§ **DOCUMENT EXTRACT**

*****

Process frameworks have the most unjustified reputation of any aspect of the software development environment. Much of the reputation is passed mostly via word of mouth among developers and that portion is steeped in ignorance. Unfortunately some of it is perpetrated by a couple of overly zealous advocates of the agile OOP-based processes who, most charitably, don't know what they are talking about. The result is that a number of myths have become part of the Conventional Wisdom of software development:
Myth No 1: All process frameworks are bureaucratic. This is nonsense. A process framework is only as bureaucratic as its implementors make it. Alas, this myth arose because there have been a lot of very poor implementations of process frameworks. Some of the blame for that resides in the way process frameworks are expounded. For example, the exposition of the CMM in its main bible takes all its examples from the world of DoD mega-projects. But the framework itself is not inherently bureaucratic despite that exposition.
Myth No. 2: Process frameworks stifle creativity. Again, nonsense. Process frameworks only define what one should do, not how one does it. In addition, most process frameworks say nothing at all about the intellectual content of software. That sort of creative intellectual contribution is left to specific A&D methodologies.
Myth No. 3: Process frameworks impose a waterfall model. This is generally true. However, the implication is that the waterfall is large scale (i.e., one waterfall per project). A few antiquated process frameworks did have this weakness. But newer process frameworks fully embrace incremental, iterative development life cycles. So the scale of the waterfall can anything down to the code fragment level. Even the agile, OOP-based processes embrace the waterfall for their iterations.
Myth No. 4: Process frameworks are meant for huge projects with a cast of thousands. Much of the research that produced process frameworks was, indeed, triggered by such projects because they are very difficult to manage and historically they have had high failure rates. However, the principles behind modern process frameworks are borrowed from the well-established field of process engineering and they can be applied independently of scale. What differs between large and small scale implementations is the way the framework is implemented.
Myth No. 5: Process frameworks are rigid and inflexible. Some are. But the good process frameworks, which includes almost all of the modern ones developed after 1980, are designed to be flexible. For example, Level 5 of the CMM is devoted exclusively to ensuring that the framework implementation is flexible and self-correcting. [I have always found it ironic that advocates of XP tend to be among the most vocally opposed to process frameworks, yet XP is probably the most rigidly defined software development process I have ever encountered. In my opinion the greatest weakness of XP is that it has no built-in practices for process improvement or to deal with change in the development environment.]
Now that the myths are out of the way it is time to talk about what process frameworks are really about. A process framework is just a skeleton that organizes some set of processes in the development environment. The main purpose of a process framework is to define what should be done to produce a quality product. That is, the process framework defines what processes the organization needs to have in place and what basic activities those processes need to address. The actual processes that an organization defines are the implementation of the framework. The key phrase here is that an organization defines. The framework does not define processes, the local organization defines the processes as it implements the framework.
This distinction between specification (by the framework) and implementation (by the local organization) is at the root of most of the misconceptions about process frameworks. (At least in the software industry; other industries are not at all confused about the distinction.) In fact, the best way to initially implement process frameworks is with a minimalist approach where one implements processes that are the absolute minimum necessary to meet the framework specification using a broad interpretation. One can then employ ongoing incremental process improvement to fill the gaps when it becomes apparent that the implementation was a tad too liberal.

*****

§ **MATERIAL SHOWN**

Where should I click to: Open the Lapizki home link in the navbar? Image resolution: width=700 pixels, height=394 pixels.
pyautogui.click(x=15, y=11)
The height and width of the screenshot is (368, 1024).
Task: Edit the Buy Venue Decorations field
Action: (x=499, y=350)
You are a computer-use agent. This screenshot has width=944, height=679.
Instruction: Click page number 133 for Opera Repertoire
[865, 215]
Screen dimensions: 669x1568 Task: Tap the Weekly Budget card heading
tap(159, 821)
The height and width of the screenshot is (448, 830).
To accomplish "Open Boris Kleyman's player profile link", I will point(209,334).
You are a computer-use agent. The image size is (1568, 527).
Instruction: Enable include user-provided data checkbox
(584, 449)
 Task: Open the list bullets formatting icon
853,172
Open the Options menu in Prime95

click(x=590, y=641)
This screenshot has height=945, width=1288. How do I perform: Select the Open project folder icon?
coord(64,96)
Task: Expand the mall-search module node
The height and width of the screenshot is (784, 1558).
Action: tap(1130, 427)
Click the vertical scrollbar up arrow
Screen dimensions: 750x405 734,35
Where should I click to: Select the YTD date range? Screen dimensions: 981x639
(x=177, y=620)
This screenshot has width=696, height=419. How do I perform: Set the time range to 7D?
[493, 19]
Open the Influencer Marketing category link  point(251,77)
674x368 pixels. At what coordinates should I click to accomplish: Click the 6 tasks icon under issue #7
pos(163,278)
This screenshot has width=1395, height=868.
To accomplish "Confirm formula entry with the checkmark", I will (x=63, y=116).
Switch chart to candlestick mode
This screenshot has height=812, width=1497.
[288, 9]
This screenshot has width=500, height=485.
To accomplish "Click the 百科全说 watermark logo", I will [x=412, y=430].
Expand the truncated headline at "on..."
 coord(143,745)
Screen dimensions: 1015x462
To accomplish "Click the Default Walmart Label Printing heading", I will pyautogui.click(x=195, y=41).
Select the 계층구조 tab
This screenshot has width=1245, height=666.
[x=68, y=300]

*****

§ **TASKS TO COMPLETE**
1. Return the passage of the process frameworks text between "Myth No. 2: Process" and "specific A&D methodologies.", inclusive.
2. Write the next part of the text on software process frameworks, picking up after its final sentence.

§ **ANSWERS TO THE TASKS**
1.
Myth No. 2: Process frameworks stifle creativity. Again, nonsense. Process frameworks only define what one should do, not how one does it. In addition, most process frameworks say nothing at all about the intellectual content of software. That sort of creative intellectual contribution is left to specific A&D methodologies.

2.
[Anecdotal data point. I had the good fortune to work for many years in a small organization where everyone was a grownup. In that environment many of the processes we implemented were based on verbal Hallway Decisions where there were no paper trails signed in blood and stored in vault under the Rockies. Thus no one physically signed a specification cover sheet; their attendance noted in the review meeting's minutes was sufficient. Our shop was knee-deep in well-defined processes specified by the CMM but there was very little bureaucracy. That was demonstrated by the fact that we maintained productivity that was integer factors better than figures published by industry Players for comparable software and our defect rates were at 5-Sigma for commercial grade software. I attribute that degree of success to the fact that we were a process-oriented shop.]
Another thing to note about process frameworks is that there are a lot of different flavors, each with different goals. Frameworks like TQM and Baldrige were initially focused purely on process improvement techniques rather than the processes themselves and they had much broader application than just software development. Frameworks like ISO and CMM also have much broader application than software but they focus on what processes are necessary in a given environment. Frameworks like RUP are a hybrid of process and methodology specification. This segues to a distinction that I find useful when contrasting process vs. methodology.
Process. A series of activities necessary to achieve a defined goal, usually expressed as a sequence of steps. In software development environments the activities manipulate physical artifacts like work products.
Methodology. A process where the activities are primarily intellectual and only the final goal may be physically manifested (e.g., a stored model or code).
Generally processes in the sense above are not very creative, other than the act of designing the process itself (which is a lot like OO development because one uses abstraction to capture invariants). The processes that a process framework specify usually just provide a step as a place holder for a methodology that is executed to produce a work product for that step. Thus the notion of creativity is largely irrelevant to process frameworks. One employs process frameworks to organize the many rote activities that surround the more creative aspects of software development.